■ ページ抜粋
______________________________

建築設計事務所の仕事内容(建築士・設計士・施工管理技士)を詳しく解説、就職・転職に必要な資格
建築設計事務所は、どのような仕事をしているのでしょうか?本記事では、建築士・設計士・施工管理技士の業務内容と比較して解説します。加えて、仕事のやりがいや大変なこと、転職するときに必要な資格に関しても詳細に説明しているため、建築設計事務所での仕事に興味がある人が仕事内容のイメージを明確化できる記事となっています。
目次
建築設計事務所の種類
建築設計事務所を大別すると、組織系設計事務所とアトリエ系設計事務所に分けられます。
組織系設計事務所とは、意匠・構造・設備設計のほか、積算を含めて施工前の一連の作業を自社で完結できる設計事務所を指し、比較的社員が多く設計業種が部門ごとに分かれていることが特徴です。建築実績は、シンプルで機能性を重視した建築物が多くみられます。
一方でアトリエ系設計事務所は、主にデザイン性の高い意匠設計を得意としていて、構造・設備設計は外注する場合が多く、事務所や代表的な建築士(建築家)自信の芸術性・メッセージ性を強く表現することが特徴です。
業務内容の他にも年収やワークライフバランスにも差異があり、大手組織系設計事務所では平均年収700万を超える事務所がある一方で、アトリエ系では300万未満の企業もあります。ワークライフバランスに関しても建設業界全体で残業規制が厳しくなっていますが、アトリエ系では仕事が個人の技術に大きく依存するため、休日出勤も必要なケースがあります。
建築設計事務所の仕事内容
建築設計事務所では、建物や設備に関わる設計業務を包括して担当します。設計業務とは、意匠設計・構造設計・設備設計の3業種のことで、一般的にはそれぞれ以下のような業務を行います。
- 意匠設計:
建築物全体の外観・内観のコンセプトやデザインを設計して他設計と調整を図る - 構造設計:
建築物の構造的な安全性・使用性・復旧性を照査する - 設備設計:
建設物の利用者が快適で安全に使用するために必要な設備機器の検討、配置・配線などの設計を行う
建築設計事務所の設計職としては以下の3つが主な仕事内容になります。

______________________________

■ 保存済みの資料
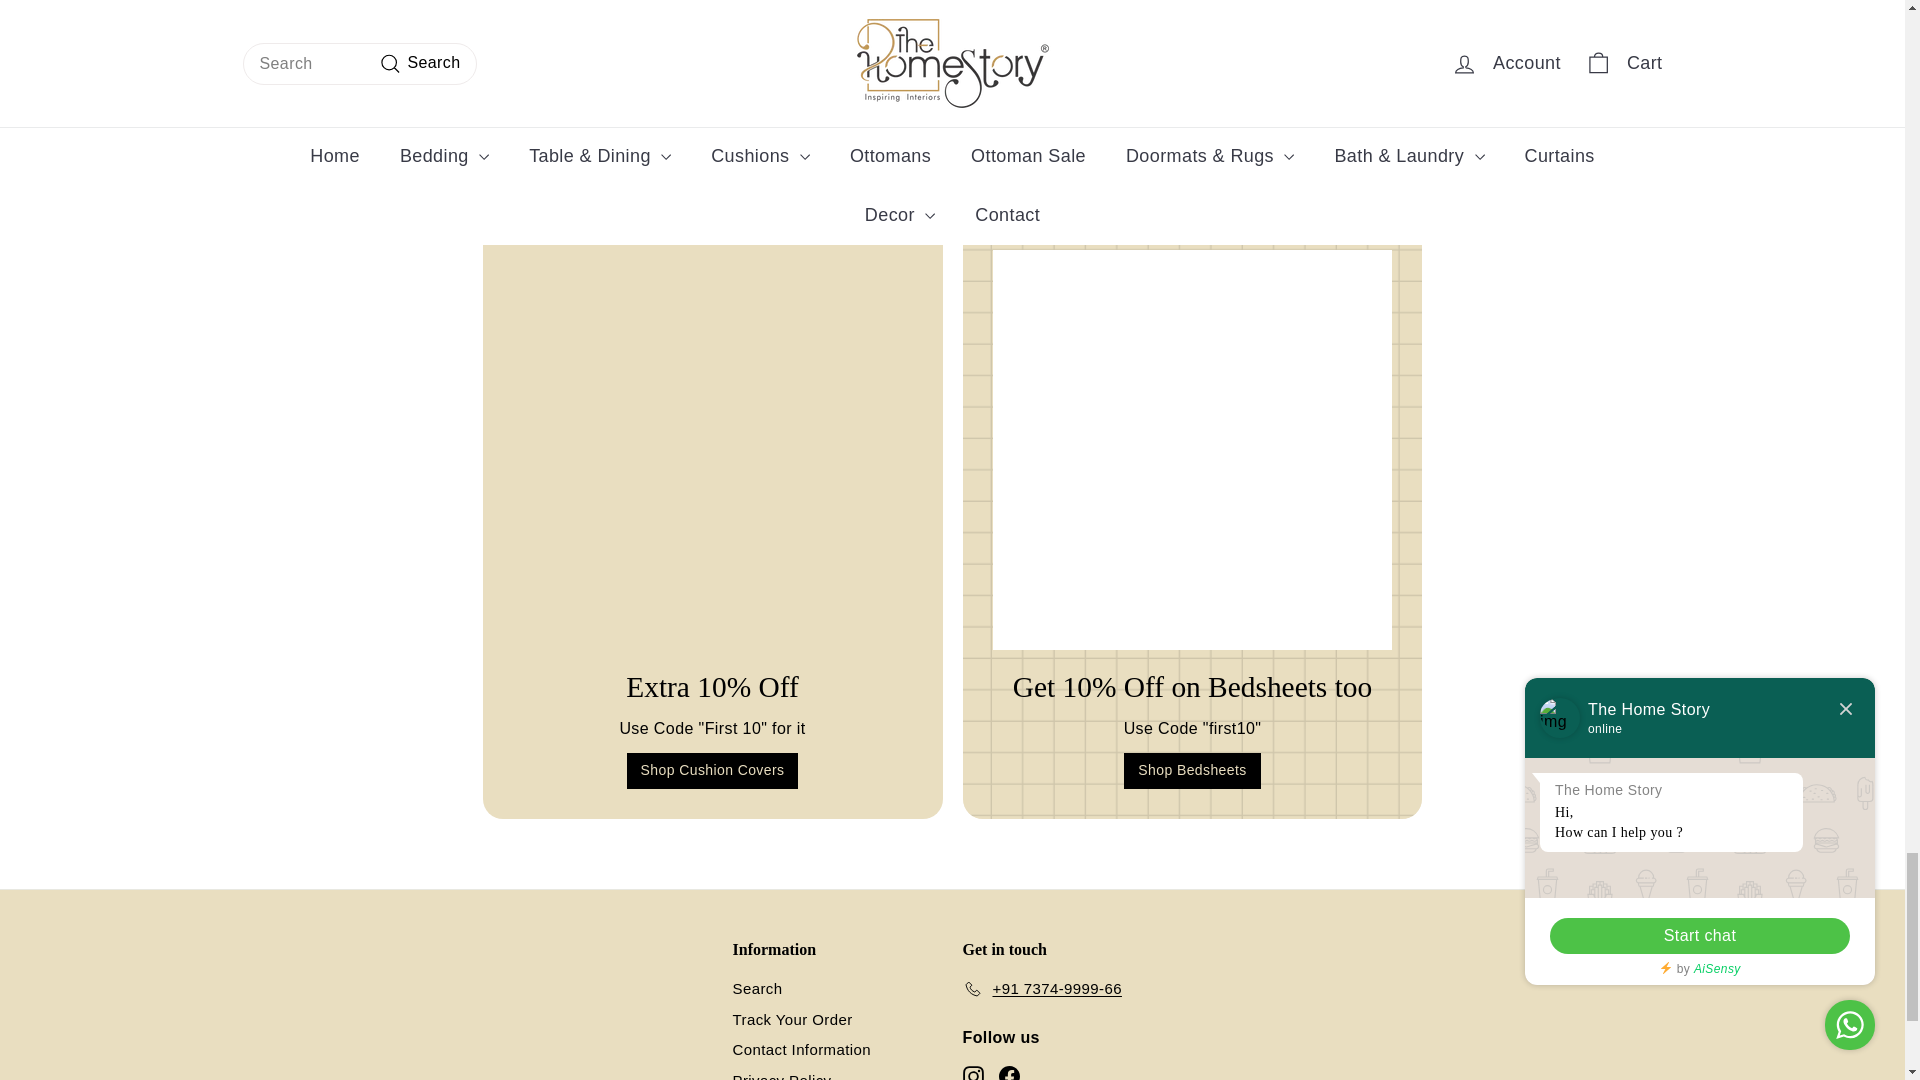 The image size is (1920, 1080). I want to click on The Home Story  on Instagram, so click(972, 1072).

______________________________

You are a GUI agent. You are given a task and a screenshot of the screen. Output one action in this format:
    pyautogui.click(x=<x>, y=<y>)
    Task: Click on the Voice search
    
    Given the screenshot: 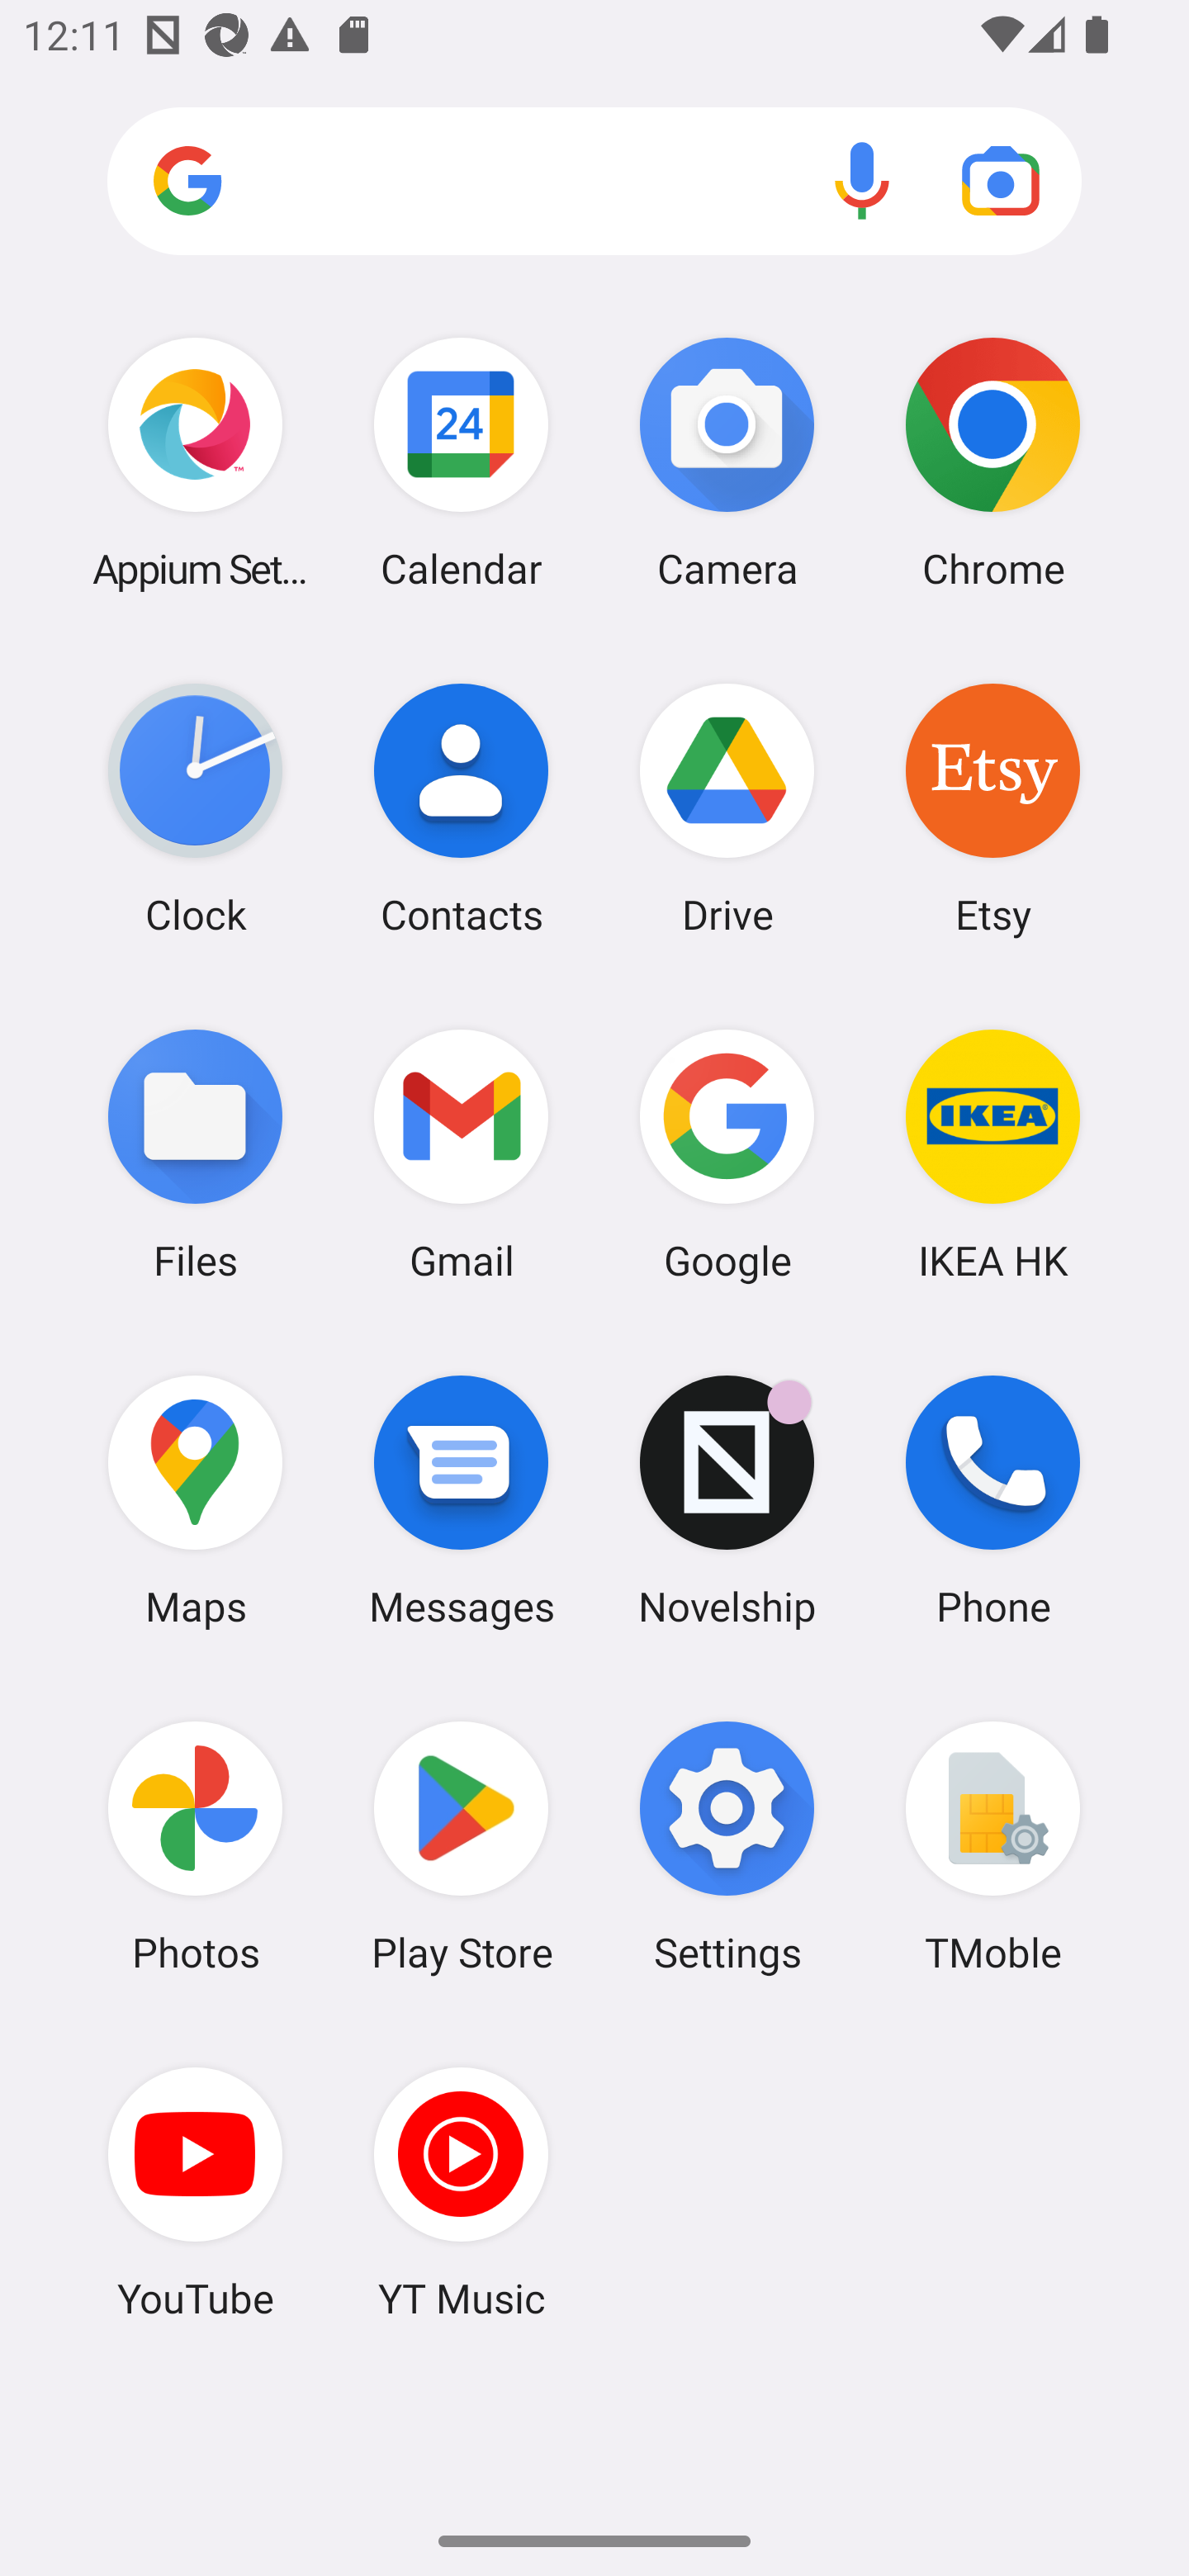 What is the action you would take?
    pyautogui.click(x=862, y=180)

______________________________

建築設計事務所についての文章を、最後の文の後から書き継いでください。 資料は使わなくてもかまいません。

- ①デザイン業務:内観や外観に加え、コンセプトなどの居住区間のデザインを考える
- ②設計業務:設計デザイン・コンセプトを元に建築設計図を作る
- ③パース業務:視覚的に完成形が分かり易く見られるように、CAD図面を基にパース図を作成する
ただし、建築設計事務所では設計以外の知識も求められます。たとえば、建築設計事務所の業務は主に下記手順で進めるのですが、施工管理など設計以外の業務も行っているのがわかります。大規模な組織系設計事務所では部門や分野ごとに担当が分かれている場合が多いですが、小規模な設計事務所だと一人で全て担当しなければなりません。
【業務手順】
①お客様(購入者)との打ち合わせ
②現地調査
③外観・内観など建築物全体のコンセプトの共有
④建築設計
⑤施工会社選定
⑥施工管理
⑦設計変更(必要に応じて)
⑧竣工・引き渡し
建築士・設計士・施工管理技士の仕事内容
では、一般的に建築士・設計士・施工管理技士は各々どのような仕事を担当するものなのでしょうか?各職種の定義と仕事内容は以下の通りです。建築設計事務所では、これら全ての職種の業務を一人で行えるスキルや知識を持つ人材が即戦力として重宝されます。
【建築士】
建築士とは、一級・二級建築士・木造建築士の3種類のいずれかの国家資格を取得した人を指します。仕事内容は、建築物の設計業務と工事監理業務の2種類に分類することができ、設計業務では、意匠設計・構造設計・設備設計において設計図面を作成し、工事監理では品質管理(Quality)・原価管理(Cost)・工程管理(Delivery)・安全管理(Safety)のQCDS管理において、設計図面通りに工事が進められているかを確認します。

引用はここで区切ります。